Can running two times a day (Doubles) help improve your performance and build miles?
As I look toward training for a fall race I started doing some research into what it takes to build miles through running doubles rather than doing one or two long runs per week.
All the research seems to suggest that running doubles is definitely an alternative only if you are putting in 50 - 60 miles per week, or you have maxed out the amount of mileage you can do in a single workout and:
- You are struggling to find the time to get your long runs completed or maintain weekly mileage.
Running several Double workouts a week allows you to get more mileage in on a consistent basis. For some schedules it can be easier to log two 10-milers than a 20-miler.
- You find yourself in a weight-loss plateau
Running 2 times daily increase calorie burn.
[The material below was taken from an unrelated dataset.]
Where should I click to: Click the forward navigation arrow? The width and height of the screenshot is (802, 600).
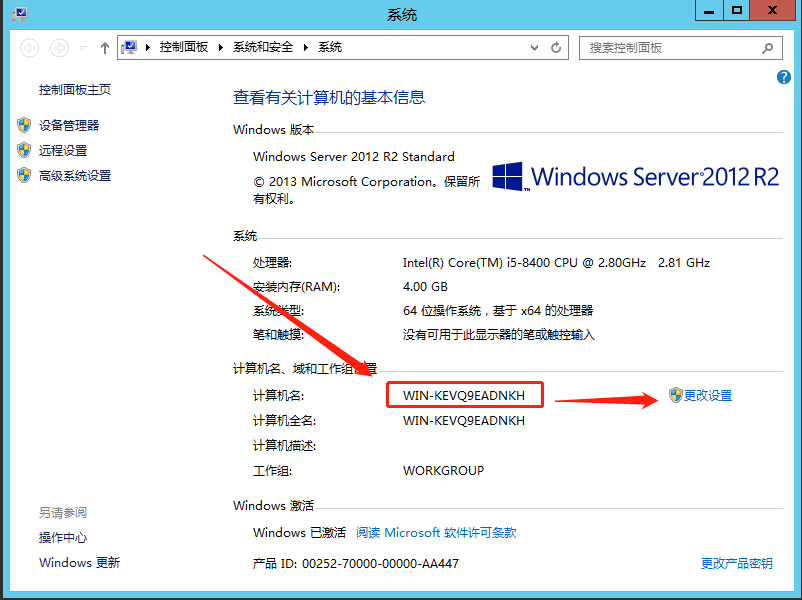click(x=58, y=46)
If you think about it, it makes sense – it takes a couple of hours after you run for your metabolism to return to normal. Do that twice a day and you’re enjoying the benefit of two calorie-burning workouts – plus double the post-run boost.
Consistent high mileage will boost your running economy – the amount of energy you require to run fast.
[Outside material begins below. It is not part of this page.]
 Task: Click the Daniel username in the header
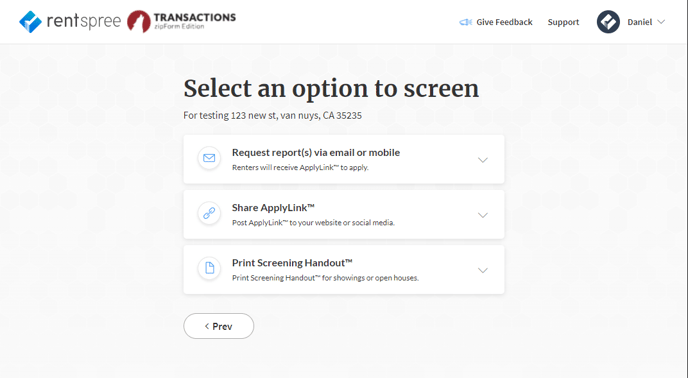639,22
Like all changes in your training, splitting your workouts into 2 sessions should be approached slowly and with some planning.
To Start:
According to distance coach Pete Pfitzinger, you should start adding doubles to your runs in the following order:
1) Long interval or speed workouts
2) Tempo runs
3) Races of 10K or less
4) Recovery runs
5) Medium long runs
A little planning is key. For example, an easy run in the morning will prepare you for a tougher interval workout in the evening. Once your training schedule calls for “recovery” days of 8 miles or more, switch those easy days to doubles (2 X 4 instead on one 8 miler). DO NOT do a second run on the same day you are doing your weekly long run. It will only slow down your recovery and increase your potential for injury.
To get started, move slowly into running double workouts. Start by doubling up just twice a week. Ed Eyestone, writing for Runners World suggests that you initially add an extra workout of as little as 20 minutes, initially dropping the length of that day’s main workout by 10 or 15 minutes. Then, as things get easier, return the main workout to its original level and extend the easier workout to 40 minutes. Double up on as many days as you want says Eyestone, but be sure to stay at each stage at least two weeks before adding more miles.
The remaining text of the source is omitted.